**EXERCISE DIRECTIONS:** Swap "партнёрской программы" for "партнёрской сети" in all of the records below, changing nothing else, and leave out the pictures.
..............................
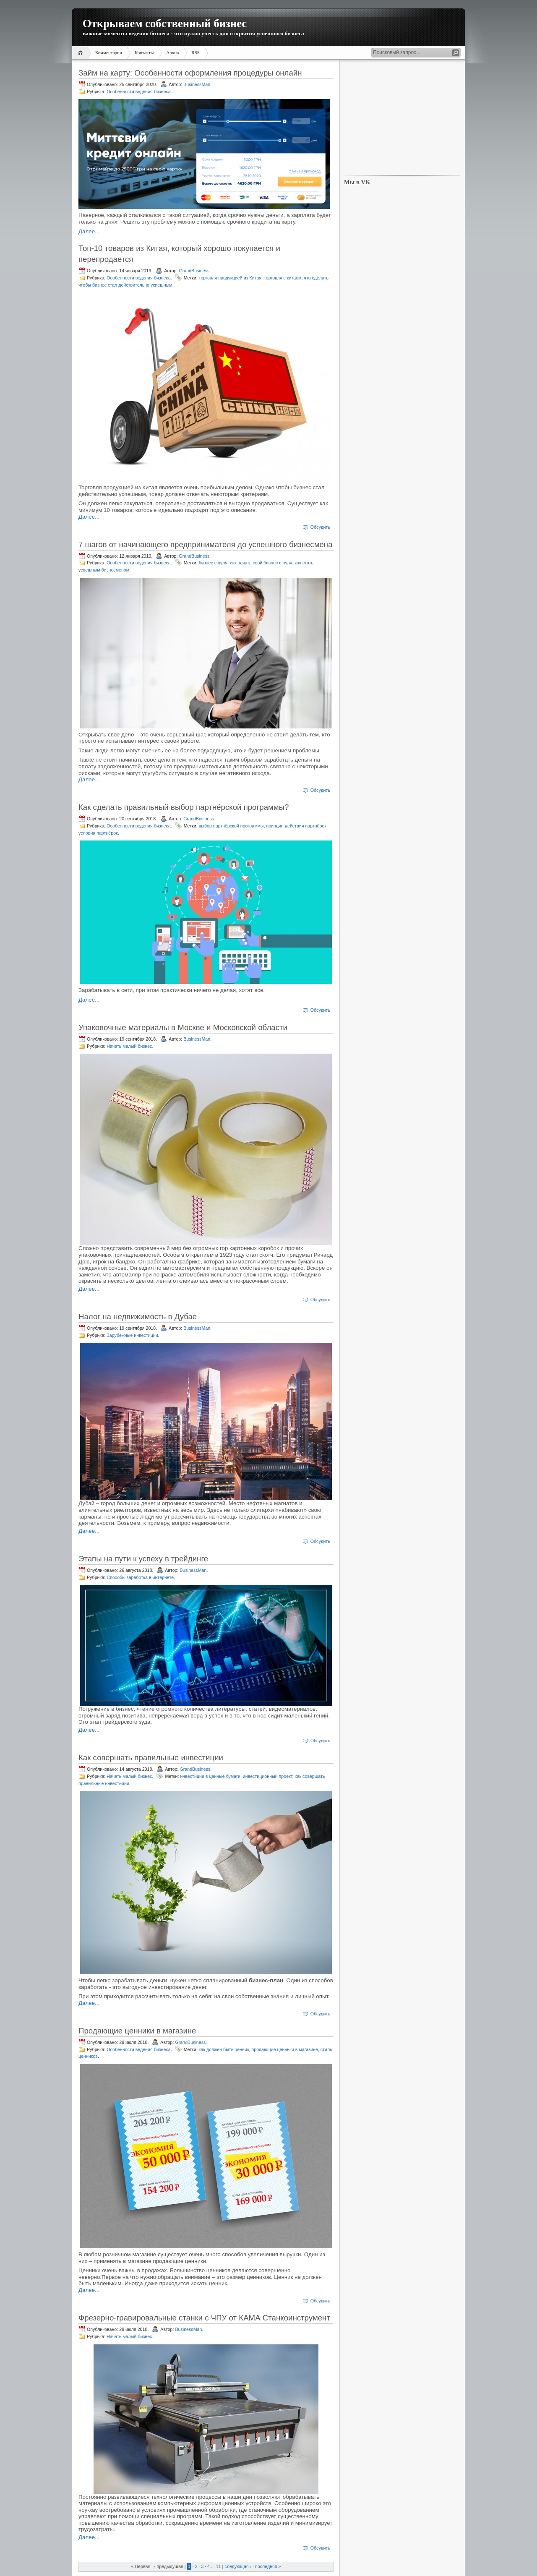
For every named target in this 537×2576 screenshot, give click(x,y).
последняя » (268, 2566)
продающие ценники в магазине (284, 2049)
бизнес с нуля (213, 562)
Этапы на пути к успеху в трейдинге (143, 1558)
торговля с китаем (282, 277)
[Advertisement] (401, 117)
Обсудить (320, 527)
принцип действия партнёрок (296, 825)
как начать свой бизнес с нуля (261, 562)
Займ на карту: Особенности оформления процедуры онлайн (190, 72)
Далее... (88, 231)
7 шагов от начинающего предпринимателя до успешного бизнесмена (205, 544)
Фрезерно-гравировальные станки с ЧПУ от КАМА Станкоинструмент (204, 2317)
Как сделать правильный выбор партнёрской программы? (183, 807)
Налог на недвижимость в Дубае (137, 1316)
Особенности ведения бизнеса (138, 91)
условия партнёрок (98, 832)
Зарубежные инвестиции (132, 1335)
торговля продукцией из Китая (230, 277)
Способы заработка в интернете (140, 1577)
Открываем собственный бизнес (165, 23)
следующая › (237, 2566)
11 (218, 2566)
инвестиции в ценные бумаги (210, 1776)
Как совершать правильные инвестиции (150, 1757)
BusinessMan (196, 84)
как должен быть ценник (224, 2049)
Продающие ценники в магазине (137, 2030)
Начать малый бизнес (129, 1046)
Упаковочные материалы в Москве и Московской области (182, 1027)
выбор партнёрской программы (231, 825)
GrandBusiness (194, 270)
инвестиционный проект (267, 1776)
..............................
**ANSWER TO THE TASK:**
For every named target in this 537×2576 screenshot, give click(x,y).
последняя » (268, 2566)
продающие ценники в магазине (284, 2049)
бизнес с нуля (213, 562)
Этапы на пути к успеху в трейдинге (143, 1558)
торговля с китаем (282, 277)
[Advertisement] (401, 117)
Обсудить (320, 527)
принцип действия партнёрок (296, 825)
как начать свой бизнес с нуля (261, 562)
Займ на карту: Особенности оформления процедуры онлайн (190, 72)
Далее... (88, 231)
7 шагов от начинающего предпринимателя до успешного бизнесмена (205, 544)
Фрезерно-гравировальные станки с ЧПУ от КАМА Станкоинструмент (204, 2317)
Как сделать правильный выбор партнёрской сети? (183, 807)
Налог на недвижимость в Дубае (137, 1316)
Особенности ведения бизнеса (138, 91)
условия партнёрок (98, 832)
Зарубежные инвестиции (132, 1335)
торговля продукцией из Китая (230, 277)
Способы заработка в интернете (140, 1577)
Открываем собственный бизнес (165, 23)
следующая › (237, 2566)
11 (218, 2566)
инвестиции в ценные бумаги (210, 1776)
Как совершать правильные инвестиции (150, 1757)
BusinessMan (196, 84)
как должен быть ценник (224, 2049)
Продающие ценники в магазине (137, 2030)
Начать малый бизнес (129, 1046)
Упаковочные материалы в Москве и Московской области (182, 1027)
выбор партнёрской сети (231, 825)
GrandBusiness (194, 270)
инвестиционный проект (267, 1776)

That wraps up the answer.